Mercedes stopped for a moment, tilted her head. “I’m studying on heaven – on getting to heaven.” She resumed drawing.
“You mean, like what you have to do?”
“You mean like, a map of how to get there?”
They were quiet for a while. Claudio studied the cardboard. In the first section was a picture of blue bird eggs, resting in their nest, a baby bottle like the one Mercedes had clung to for years, a pink blanket and what looked like a drawing of a mother holding a little girl; Mercedes and her mom, no doubt. In the middle section was a picture of a foal, cut from a magazine, a pizza, a purple house, and the photo of Mercedes’ mother she kept in her backpack to look at when she was feeling sad at school. The last section showed a prayer book and a rosary draped over a golden chalice and a cross, surrounded by a field of orange flowers. Mercedes finished coloring in a crown, just above the cross. She sat back on her heels.
“See,” she pointed to the blue eggs. “This is the beginning. On earth. Next, comes life. Regular stuff, you know? Stuff you love like houses and pets and toys – ooh! Toys!” She grabbed a green marker and began adding a teddy bear. While she drew she hummed. Finished, she rocked back up on her knees and murmured, “And then there’s heaven.” She added a little more yellow to the crown. “It’s like a chart.”

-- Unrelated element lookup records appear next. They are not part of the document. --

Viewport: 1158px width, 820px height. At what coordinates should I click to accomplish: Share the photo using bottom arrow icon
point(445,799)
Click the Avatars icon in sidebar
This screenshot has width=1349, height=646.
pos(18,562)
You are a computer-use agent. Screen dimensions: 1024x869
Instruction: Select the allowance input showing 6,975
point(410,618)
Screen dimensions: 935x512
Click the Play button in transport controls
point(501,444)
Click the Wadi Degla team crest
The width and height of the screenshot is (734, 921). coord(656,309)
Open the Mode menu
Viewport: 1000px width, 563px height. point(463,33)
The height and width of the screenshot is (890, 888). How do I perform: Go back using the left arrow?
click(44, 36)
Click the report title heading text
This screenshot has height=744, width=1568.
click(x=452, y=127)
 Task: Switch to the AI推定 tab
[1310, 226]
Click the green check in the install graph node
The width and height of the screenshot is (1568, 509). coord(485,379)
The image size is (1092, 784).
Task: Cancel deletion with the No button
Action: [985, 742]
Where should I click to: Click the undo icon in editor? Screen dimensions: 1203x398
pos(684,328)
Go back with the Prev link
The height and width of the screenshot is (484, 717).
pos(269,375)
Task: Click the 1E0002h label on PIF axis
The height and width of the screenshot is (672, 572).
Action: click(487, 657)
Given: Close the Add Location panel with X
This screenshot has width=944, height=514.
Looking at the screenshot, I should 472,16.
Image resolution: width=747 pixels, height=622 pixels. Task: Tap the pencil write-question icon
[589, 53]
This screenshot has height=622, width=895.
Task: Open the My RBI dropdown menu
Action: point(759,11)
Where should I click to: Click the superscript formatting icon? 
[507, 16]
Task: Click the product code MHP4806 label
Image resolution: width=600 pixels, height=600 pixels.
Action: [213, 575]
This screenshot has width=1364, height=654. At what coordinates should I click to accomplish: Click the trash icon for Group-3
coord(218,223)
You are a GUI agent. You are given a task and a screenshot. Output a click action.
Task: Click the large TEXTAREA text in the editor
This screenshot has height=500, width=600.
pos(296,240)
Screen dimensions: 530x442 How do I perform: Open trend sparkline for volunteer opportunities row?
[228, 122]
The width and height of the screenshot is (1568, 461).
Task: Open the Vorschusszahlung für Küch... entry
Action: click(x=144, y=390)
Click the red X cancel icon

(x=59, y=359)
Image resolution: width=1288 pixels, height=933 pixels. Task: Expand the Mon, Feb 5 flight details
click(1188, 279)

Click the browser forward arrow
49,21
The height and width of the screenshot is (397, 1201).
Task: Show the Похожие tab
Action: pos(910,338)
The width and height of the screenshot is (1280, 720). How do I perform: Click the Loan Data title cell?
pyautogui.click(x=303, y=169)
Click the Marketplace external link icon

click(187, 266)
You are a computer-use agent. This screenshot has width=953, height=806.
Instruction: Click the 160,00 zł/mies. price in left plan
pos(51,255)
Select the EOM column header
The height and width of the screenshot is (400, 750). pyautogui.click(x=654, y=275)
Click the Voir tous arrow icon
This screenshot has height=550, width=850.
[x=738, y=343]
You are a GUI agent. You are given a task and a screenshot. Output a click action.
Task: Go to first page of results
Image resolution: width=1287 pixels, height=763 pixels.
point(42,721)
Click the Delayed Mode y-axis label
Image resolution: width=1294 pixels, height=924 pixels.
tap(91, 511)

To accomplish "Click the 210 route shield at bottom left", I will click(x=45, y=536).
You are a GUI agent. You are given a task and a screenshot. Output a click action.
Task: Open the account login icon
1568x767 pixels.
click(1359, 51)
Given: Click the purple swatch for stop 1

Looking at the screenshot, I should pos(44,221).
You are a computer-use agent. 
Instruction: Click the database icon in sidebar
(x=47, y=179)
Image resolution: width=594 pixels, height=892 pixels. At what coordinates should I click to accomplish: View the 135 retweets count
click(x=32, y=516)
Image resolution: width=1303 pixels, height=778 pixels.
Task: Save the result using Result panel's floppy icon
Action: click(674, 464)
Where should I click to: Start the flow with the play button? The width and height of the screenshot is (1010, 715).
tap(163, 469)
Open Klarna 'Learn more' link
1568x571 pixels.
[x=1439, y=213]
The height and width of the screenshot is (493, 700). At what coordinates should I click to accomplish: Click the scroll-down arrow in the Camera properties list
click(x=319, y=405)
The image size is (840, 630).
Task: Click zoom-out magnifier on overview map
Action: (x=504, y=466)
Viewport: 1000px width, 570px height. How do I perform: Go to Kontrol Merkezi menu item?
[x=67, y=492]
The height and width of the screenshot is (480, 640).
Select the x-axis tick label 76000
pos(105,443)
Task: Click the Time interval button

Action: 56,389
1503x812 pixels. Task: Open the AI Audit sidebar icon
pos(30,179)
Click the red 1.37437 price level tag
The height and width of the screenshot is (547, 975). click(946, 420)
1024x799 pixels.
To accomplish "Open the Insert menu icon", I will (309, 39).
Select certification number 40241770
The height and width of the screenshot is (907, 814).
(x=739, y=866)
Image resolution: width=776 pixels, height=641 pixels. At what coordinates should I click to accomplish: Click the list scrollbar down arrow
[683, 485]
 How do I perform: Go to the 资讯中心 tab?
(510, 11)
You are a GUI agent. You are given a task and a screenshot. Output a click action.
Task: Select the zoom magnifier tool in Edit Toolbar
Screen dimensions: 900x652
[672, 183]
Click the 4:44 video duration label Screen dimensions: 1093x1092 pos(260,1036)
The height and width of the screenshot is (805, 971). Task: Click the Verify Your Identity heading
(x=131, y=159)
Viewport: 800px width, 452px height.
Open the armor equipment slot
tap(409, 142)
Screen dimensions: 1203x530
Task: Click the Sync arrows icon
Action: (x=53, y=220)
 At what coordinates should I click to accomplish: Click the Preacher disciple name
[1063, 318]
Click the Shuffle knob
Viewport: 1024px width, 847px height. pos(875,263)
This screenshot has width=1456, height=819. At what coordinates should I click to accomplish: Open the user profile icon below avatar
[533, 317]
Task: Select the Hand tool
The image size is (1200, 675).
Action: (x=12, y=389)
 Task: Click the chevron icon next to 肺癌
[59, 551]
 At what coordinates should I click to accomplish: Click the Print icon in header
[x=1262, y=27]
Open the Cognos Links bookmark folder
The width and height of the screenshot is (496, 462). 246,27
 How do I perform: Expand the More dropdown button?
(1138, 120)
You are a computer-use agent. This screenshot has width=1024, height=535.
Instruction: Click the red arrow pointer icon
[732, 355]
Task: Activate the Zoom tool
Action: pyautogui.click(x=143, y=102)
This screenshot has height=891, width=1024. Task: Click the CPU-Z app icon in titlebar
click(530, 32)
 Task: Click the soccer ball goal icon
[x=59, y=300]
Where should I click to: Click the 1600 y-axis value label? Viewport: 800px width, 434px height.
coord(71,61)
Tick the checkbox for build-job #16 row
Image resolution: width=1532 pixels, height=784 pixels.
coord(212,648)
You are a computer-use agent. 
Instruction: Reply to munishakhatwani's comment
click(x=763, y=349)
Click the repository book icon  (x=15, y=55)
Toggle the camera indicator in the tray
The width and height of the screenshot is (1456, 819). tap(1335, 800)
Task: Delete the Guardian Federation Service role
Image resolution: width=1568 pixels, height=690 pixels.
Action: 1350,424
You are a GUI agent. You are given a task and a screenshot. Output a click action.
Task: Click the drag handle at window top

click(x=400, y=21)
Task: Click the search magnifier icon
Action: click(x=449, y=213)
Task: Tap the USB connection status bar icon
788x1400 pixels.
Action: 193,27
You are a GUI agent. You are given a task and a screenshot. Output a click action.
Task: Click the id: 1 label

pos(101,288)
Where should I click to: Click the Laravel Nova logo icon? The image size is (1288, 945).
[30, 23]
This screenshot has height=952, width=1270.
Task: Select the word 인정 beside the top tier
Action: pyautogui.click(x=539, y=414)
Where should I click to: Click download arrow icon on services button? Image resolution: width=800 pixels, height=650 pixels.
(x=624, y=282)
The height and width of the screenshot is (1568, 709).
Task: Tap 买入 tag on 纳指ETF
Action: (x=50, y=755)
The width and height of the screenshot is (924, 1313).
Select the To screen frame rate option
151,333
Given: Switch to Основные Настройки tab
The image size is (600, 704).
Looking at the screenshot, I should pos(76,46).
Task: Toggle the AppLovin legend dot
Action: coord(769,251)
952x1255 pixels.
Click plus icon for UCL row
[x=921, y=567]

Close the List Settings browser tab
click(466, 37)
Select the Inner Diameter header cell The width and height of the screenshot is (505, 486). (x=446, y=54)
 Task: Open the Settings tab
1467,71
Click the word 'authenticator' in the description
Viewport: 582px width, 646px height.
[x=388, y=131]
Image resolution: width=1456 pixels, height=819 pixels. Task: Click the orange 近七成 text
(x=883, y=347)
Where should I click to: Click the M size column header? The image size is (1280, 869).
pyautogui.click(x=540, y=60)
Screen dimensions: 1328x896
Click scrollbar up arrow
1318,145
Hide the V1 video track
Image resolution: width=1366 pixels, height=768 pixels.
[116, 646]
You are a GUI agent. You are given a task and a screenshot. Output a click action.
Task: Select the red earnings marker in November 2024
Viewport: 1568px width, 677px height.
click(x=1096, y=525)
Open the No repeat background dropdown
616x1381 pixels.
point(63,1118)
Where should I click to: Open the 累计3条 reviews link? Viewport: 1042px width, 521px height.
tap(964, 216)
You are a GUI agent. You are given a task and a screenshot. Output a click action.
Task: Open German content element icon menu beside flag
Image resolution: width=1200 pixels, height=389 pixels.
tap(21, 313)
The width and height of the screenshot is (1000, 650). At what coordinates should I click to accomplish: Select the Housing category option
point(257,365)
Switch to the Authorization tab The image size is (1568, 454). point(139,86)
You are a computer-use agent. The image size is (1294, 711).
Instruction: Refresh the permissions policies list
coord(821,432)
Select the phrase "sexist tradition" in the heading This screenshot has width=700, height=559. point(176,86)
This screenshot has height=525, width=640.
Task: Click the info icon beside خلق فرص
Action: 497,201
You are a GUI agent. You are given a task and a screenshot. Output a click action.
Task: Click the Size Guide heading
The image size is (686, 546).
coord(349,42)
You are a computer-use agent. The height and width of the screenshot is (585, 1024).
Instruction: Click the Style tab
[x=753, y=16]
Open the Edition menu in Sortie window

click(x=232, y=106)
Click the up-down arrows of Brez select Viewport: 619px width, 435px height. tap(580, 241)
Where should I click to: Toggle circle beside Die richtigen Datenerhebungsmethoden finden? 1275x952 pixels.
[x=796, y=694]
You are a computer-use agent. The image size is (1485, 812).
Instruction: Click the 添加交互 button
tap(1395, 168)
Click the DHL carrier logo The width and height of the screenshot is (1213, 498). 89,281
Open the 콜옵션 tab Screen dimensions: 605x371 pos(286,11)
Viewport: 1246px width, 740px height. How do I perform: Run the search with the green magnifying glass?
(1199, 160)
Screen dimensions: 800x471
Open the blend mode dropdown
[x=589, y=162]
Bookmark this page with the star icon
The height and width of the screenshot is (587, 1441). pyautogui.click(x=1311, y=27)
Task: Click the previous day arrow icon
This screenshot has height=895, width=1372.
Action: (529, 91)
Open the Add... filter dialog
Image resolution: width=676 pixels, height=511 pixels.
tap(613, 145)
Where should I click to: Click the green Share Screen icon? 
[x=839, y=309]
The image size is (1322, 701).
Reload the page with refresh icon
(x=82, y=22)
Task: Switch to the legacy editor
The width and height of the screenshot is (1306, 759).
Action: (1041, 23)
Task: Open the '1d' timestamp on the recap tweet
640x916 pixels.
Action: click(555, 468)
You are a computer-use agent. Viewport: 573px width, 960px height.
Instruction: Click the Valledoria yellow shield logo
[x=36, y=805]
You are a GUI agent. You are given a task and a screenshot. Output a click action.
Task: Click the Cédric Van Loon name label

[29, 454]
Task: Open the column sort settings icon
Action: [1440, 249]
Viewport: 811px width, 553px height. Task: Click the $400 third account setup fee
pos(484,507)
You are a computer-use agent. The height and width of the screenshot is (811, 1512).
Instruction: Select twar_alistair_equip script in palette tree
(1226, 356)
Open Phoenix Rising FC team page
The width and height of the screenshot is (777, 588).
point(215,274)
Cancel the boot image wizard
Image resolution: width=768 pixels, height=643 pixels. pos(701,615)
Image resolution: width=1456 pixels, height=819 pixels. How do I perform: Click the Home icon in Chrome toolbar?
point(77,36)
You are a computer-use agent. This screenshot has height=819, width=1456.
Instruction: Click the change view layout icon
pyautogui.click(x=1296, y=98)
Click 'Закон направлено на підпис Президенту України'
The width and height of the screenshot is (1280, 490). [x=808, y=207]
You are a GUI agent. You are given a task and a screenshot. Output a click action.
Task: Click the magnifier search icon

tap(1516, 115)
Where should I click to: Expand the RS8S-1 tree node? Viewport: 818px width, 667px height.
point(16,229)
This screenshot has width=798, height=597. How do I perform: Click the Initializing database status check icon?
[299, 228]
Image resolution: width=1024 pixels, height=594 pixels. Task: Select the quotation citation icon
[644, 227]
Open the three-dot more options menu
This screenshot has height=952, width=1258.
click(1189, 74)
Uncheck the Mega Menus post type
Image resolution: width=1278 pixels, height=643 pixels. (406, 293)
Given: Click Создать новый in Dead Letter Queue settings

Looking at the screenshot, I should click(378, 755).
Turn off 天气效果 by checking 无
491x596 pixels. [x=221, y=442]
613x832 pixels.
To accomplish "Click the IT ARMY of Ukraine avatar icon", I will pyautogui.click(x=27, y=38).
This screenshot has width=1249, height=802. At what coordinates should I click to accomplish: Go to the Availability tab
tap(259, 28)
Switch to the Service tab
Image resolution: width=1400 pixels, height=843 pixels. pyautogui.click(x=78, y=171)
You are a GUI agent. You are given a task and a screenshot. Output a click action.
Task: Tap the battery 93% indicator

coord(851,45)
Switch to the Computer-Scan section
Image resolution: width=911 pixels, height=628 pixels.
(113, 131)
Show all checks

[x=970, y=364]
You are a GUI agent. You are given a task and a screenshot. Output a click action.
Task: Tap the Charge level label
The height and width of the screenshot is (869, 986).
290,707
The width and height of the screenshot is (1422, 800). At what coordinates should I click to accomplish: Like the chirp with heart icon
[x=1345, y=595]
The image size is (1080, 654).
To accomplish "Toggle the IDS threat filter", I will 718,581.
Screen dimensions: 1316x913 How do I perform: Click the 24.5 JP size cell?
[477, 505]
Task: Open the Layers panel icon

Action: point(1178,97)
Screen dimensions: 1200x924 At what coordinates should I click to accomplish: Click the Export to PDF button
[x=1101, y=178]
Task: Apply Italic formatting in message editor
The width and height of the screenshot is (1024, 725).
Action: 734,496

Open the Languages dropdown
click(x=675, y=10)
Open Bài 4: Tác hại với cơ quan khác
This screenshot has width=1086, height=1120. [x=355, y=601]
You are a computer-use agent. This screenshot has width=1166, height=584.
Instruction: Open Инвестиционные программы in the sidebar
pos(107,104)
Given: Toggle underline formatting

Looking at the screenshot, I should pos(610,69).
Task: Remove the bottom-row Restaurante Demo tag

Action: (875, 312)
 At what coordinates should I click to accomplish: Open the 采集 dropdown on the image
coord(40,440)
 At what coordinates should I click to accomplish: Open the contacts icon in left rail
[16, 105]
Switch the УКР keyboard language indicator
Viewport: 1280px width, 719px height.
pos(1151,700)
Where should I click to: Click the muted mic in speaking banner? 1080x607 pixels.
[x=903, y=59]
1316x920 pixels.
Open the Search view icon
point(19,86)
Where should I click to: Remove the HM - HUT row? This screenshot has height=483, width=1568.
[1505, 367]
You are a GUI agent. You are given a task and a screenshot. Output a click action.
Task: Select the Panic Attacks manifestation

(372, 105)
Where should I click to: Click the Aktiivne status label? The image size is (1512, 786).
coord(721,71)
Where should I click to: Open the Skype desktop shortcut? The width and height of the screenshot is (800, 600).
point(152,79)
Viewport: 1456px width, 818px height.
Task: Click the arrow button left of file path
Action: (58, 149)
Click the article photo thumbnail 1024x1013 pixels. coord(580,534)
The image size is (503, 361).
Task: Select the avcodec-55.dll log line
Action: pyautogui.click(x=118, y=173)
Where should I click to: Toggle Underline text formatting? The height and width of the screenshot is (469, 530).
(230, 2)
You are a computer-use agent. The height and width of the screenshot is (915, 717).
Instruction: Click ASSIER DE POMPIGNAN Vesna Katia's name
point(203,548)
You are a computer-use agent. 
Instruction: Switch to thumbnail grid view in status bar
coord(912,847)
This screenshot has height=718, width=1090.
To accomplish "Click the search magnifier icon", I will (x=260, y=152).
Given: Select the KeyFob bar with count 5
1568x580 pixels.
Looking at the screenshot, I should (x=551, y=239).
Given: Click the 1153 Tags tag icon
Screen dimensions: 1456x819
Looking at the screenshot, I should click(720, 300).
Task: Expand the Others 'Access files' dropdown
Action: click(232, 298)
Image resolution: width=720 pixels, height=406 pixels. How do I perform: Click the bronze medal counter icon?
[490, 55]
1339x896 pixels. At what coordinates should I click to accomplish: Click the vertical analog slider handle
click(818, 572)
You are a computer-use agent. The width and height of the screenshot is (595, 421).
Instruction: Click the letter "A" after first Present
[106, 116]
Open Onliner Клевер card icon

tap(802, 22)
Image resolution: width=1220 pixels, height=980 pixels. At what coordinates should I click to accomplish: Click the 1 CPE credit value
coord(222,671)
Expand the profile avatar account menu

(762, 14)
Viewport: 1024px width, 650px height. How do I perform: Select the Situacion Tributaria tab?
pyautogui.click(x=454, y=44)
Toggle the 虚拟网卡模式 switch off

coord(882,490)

“It’s a great chart.” Her father’s eyes filled.
“Daddy, is heaven the same for everyone?”
“I don’t know.”
She blinked, surprised. “Oh.”
“I don’t know if it’s even what we think it is. You remember what your mother always said, ‘God knows best.’” Mercedes nodded. He gathered her onto his lap. She was taller than he realized. Her feet almost touched the floor.
“Put your heaven on the chart, Daddy.”
Claudio leaned over her and lifted the photo of his wife. He kissed it once and laid it in the section that was heaven.